**Task instructions:** Copy the listing below, changing each "Where should I click to" to "Where do I click to" and leaving everything else unchanged.

begin Extracted material

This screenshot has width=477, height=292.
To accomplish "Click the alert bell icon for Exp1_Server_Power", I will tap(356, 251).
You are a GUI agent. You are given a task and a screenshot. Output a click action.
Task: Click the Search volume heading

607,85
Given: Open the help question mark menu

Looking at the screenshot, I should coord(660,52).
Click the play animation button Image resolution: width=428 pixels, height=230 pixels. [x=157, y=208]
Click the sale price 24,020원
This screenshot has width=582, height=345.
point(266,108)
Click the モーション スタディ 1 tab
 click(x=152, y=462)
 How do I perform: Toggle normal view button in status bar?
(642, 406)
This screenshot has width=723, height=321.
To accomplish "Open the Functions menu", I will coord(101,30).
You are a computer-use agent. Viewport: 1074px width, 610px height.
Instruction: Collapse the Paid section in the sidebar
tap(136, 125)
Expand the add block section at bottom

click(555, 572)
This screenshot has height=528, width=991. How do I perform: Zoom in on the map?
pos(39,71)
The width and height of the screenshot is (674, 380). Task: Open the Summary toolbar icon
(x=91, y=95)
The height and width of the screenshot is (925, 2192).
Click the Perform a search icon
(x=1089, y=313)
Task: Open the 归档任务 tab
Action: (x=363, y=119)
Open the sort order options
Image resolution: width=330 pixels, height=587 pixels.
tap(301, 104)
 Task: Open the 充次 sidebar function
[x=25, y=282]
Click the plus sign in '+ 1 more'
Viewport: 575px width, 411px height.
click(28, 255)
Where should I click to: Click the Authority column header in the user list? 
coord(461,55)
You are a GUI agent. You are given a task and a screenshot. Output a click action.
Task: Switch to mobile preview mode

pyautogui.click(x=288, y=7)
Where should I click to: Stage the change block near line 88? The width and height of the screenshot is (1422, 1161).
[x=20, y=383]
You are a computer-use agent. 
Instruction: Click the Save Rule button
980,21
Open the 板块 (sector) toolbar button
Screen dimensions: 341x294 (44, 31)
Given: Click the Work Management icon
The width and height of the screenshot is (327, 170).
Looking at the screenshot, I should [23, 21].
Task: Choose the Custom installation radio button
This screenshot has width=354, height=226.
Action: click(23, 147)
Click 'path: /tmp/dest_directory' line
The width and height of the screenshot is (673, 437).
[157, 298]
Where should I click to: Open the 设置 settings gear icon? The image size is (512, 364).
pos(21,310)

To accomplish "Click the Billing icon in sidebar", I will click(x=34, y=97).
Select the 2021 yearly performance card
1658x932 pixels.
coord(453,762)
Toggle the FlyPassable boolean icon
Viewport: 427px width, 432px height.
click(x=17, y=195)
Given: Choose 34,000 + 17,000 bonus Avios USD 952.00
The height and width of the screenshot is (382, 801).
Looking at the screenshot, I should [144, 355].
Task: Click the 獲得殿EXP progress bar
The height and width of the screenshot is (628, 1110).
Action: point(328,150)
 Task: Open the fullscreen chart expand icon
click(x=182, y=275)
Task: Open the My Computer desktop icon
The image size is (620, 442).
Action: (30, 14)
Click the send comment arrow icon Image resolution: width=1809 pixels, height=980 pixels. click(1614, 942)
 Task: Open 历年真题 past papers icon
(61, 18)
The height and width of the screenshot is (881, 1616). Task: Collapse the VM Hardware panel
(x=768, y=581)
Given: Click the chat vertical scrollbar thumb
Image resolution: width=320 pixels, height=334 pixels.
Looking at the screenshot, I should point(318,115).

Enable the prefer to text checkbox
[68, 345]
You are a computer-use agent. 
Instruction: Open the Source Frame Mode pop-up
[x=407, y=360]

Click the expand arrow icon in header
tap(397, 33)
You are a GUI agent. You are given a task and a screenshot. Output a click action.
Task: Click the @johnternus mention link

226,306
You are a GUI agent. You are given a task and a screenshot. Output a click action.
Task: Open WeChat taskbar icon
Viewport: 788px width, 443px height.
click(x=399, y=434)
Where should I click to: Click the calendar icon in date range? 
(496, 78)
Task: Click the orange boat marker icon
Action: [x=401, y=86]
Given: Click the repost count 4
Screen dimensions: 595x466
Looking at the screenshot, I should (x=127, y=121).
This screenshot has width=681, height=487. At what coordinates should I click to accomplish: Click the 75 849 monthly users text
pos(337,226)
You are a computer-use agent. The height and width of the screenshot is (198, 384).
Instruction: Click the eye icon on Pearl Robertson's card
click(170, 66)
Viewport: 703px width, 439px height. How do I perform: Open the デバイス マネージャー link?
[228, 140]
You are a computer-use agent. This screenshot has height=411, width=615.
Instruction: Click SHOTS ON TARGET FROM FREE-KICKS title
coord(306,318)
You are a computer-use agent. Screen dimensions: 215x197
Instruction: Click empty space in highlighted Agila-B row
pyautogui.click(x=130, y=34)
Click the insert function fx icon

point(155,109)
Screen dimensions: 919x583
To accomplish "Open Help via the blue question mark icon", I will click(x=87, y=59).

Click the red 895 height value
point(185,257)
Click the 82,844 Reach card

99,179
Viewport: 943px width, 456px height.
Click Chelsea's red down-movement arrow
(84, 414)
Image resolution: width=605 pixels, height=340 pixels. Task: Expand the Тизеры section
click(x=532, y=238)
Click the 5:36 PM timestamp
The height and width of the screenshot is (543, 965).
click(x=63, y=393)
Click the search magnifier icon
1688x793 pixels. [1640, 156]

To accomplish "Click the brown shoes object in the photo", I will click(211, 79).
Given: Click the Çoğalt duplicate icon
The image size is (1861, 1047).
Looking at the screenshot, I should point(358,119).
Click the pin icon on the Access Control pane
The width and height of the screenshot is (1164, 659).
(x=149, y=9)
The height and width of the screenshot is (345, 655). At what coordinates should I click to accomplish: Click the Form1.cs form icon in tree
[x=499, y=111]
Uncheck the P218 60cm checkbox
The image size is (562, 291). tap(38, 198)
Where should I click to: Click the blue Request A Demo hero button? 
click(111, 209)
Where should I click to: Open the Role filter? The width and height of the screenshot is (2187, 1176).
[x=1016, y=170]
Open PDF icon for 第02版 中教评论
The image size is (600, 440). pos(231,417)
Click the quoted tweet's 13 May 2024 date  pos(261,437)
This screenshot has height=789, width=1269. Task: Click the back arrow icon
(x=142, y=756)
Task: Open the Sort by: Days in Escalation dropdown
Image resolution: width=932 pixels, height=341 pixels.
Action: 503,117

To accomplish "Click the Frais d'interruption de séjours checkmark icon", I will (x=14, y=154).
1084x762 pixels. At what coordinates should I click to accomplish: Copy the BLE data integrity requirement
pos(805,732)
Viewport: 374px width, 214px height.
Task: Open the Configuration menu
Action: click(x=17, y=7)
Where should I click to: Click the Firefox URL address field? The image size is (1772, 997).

end Extracted material

**Full output:**
This screenshot has width=477, height=292.
To accomplish "Click the alert bell icon for Exp1_Server_Power", I will tap(356, 251).
You are a GUI agent. You are given a task and a screenshot. Output a click action.
Task: Click the Search volume heading

607,85
Given: Open the help question mark menu

Looking at the screenshot, I should coord(660,52).
Click the play animation button Image resolution: width=428 pixels, height=230 pixels. [x=157, y=208]
Click the sale price 24,020원
This screenshot has width=582, height=345.
point(266,108)
Click the モーション スタディ 1 tab
 click(x=152, y=462)
 How do I perform: Toggle normal view button in status bar?
(642, 406)
This screenshot has width=723, height=321.
To accomplish "Open the Functions menu", I will coord(101,30).
You are a computer-use agent. Viewport: 1074px width, 610px height.
Instruction: Collapse the Paid section in the sidebar
tap(136, 125)
Expand the add block section at bottom

click(555, 572)
This screenshot has height=528, width=991. How do I perform: Zoom in on the map?
pos(39,71)
The width and height of the screenshot is (674, 380). Task: Open the Summary toolbar icon
(x=91, y=95)
The height and width of the screenshot is (925, 2192).
Click the Perform a search icon
(x=1089, y=313)
Task: Open the 归档任务 tab
Action: (x=363, y=119)
Open the sort order options
Image resolution: width=330 pixels, height=587 pixels.
tap(301, 104)
 Task: Open the 充次 sidebar function
[x=25, y=282]
Click the plus sign in '+ 1 more'
Viewport: 575px width, 411px height.
click(28, 255)
Where do I click to: Click the Authority column header in the user list? 
coord(461,55)
You are a GUI agent. You are given a task and a screenshot. Output a click action.
Task: Switch to mobile preview mode

pyautogui.click(x=288, y=7)
Where do I click to: Stage the change block near line 88? The width and height of the screenshot is (1422, 1161).
[x=20, y=383]
You are a computer-use agent. 
Instruction: Click the Save Rule button
980,21
Open the 板块 (sector) toolbar button
Screen dimensions: 341x294 (44, 31)
Given: Click the Work Management icon
The width and height of the screenshot is (327, 170).
Looking at the screenshot, I should [23, 21].
Task: Choose the Custom installation radio button
This screenshot has width=354, height=226.
Action: click(23, 147)
Click 'path: /tmp/dest_directory' line
The width and height of the screenshot is (673, 437).
[157, 298]
Where do I click to: Open the 设置 settings gear icon? The image size is (512, 364).
pos(21,310)

To accomplish "Click the Billing icon in sidebar", I will click(x=34, y=97).
Select the 2021 yearly performance card
1658x932 pixels.
coord(453,762)
Toggle the FlyPassable boolean icon
Viewport: 427px width, 432px height.
click(x=17, y=195)
Given: Choose 34,000 + 17,000 bonus Avios USD 952.00
The height and width of the screenshot is (382, 801).
Looking at the screenshot, I should [144, 355].
Task: Click the 獲得殿EXP progress bar
The height and width of the screenshot is (628, 1110).
Action: point(328,150)
 Task: Open the fullscreen chart expand icon
click(x=182, y=275)
Task: Open the My Computer desktop icon
The image size is (620, 442).
Action: (30, 14)
Click the send comment arrow icon Image resolution: width=1809 pixels, height=980 pixels. click(1614, 942)
 Task: Open 历年真题 past papers icon
(61, 18)
The height and width of the screenshot is (881, 1616). Task: Collapse the VM Hardware panel
(x=768, y=581)
Given: Click the chat vertical scrollbar thumb
Image resolution: width=320 pixels, height=334 pixels.
Looking at the screenshot, I should point(318,115).

Enable the prefer to text checkbox
[68, 345]
You are a computer-use agent. 
Instruction: Open the Source Frame Mode pop-up
[x=407, y=360]

Click the expand arrow icon in header
tap(397, 33)
You are a GUI agent. You are given a task and a screenshot. Output a click action.
Task: Click the @johnternus mention link

226,306
You are a GUI agent. You are given a task and a screenshot. Output a click action.
Task: Open WeChat taskbar icon
Viewport: 788px width, 443px height.
click(x=399, y=434)
Where do I click to: Click the calendar icon in date range? 
(496, 78)
Task: Click the orange boat marker icon
Action: [x=401, y=86]
Given: Click the repost count 4
Screen dimensions: 595x466
Looking at the screenshot, I should (x=127, y=121).
This screenshot has width=681, height=487. At what coordinates should I click to accomplish: Click the 75 849 monthly users text
pos(337,226)
You are a computer-use agent. The height and width of the screenshot is (198, 384).
Instruction: Click the eye icon on Pearl Robertson's card
click(170, 66)
Viewport: 703px width, 439px height. How do I perform: Open the デバイス マネージャー link?
[228, 140]
You are a computer-use agent. This screenshot has height=411, width=615.
Instruction: Click SHOTS ON TARGET FROM FREE-KICKS title
coord(306,318)
You are a computer-use agent. Screen dimensions: 215x197
Instruction: Click empty space in highlighted Agila-B row
pyautogui.click(x=130, y=34)
Click the insert function fx icon

point(155,109)
Screen dimensions: 919x583
To accomplish "Open Help via the blue question mark icon", I will click(x=87, y=59).

Click the red 895 height value
point(185,257)
Click the 82,844 Reach card

99,179
Viewport: 943px width, 456px height.
Click Chelsea's red down-movement arrow
(84, 414)
Image resolution: width=605 pixels, height=340 pixels. Task: Expand the Тизеры section
click(x=532, y=238)
Click the 5:36 PM timestamp
The height and width of the screenshot is (543, 965).
click(x=63, y=393)
Click the search magnifier icon
1688x793 pixels. [1640, 156]

To accomplish "Click the brown shoes object in the photo", I will click(211, 79).
Given: Click the Çoğalt duplicate icon
The image size is (1861, 1047).
Looking at the screenshot, I should point(358,119).
Click the pin icon on the Access Control pane
The width and height of the screenshot is (1164, 659).
(x=149, y=9)
The height and width of the screenshot is (345, 655). At what coordinates should I click to accomplish: Click the Form1.cs form icon in tree
[x=499, y=111]
Uncheck the P218 60cm checkbox
The image size is (562, 291). tap(38, 198)
Where do I click to: Click the blue Request A Demo hero button? 
click(111, 209)
Where do I click to: Open the Role filter? The width and height of the screenshot is (2187, 1176).
[x=1016, y=170]
Open PDF icon for 第02版 中教评论
The image size is (600, 440). pos(231,417)
Click the quoted tweet's 13 May 2024 date  pos(261,437)
This screenshot has height=789, width=1269. Task: Click the back arrow icon
(x=142, y=756)
Task: Open the Sort by: Days in Escalation dropdown
Image resolution: width=932 pixels, height=341 pixels.
Action: 503,117

To accomplish "Click the Frais d'interruption de séjours checkmark icon", I will (x=14, y=154).
1084x762 pixels. At what coordinates should I click to accomplish: Copy the BLE data integrity requirement
pos(805,732)
Viewport: 374px width, 214px height.
Task: Open the Configuration menu
Action: click(x=17, y=7)
Where do I click to: Click the Firefox URL address field? The image size is (1772, 997).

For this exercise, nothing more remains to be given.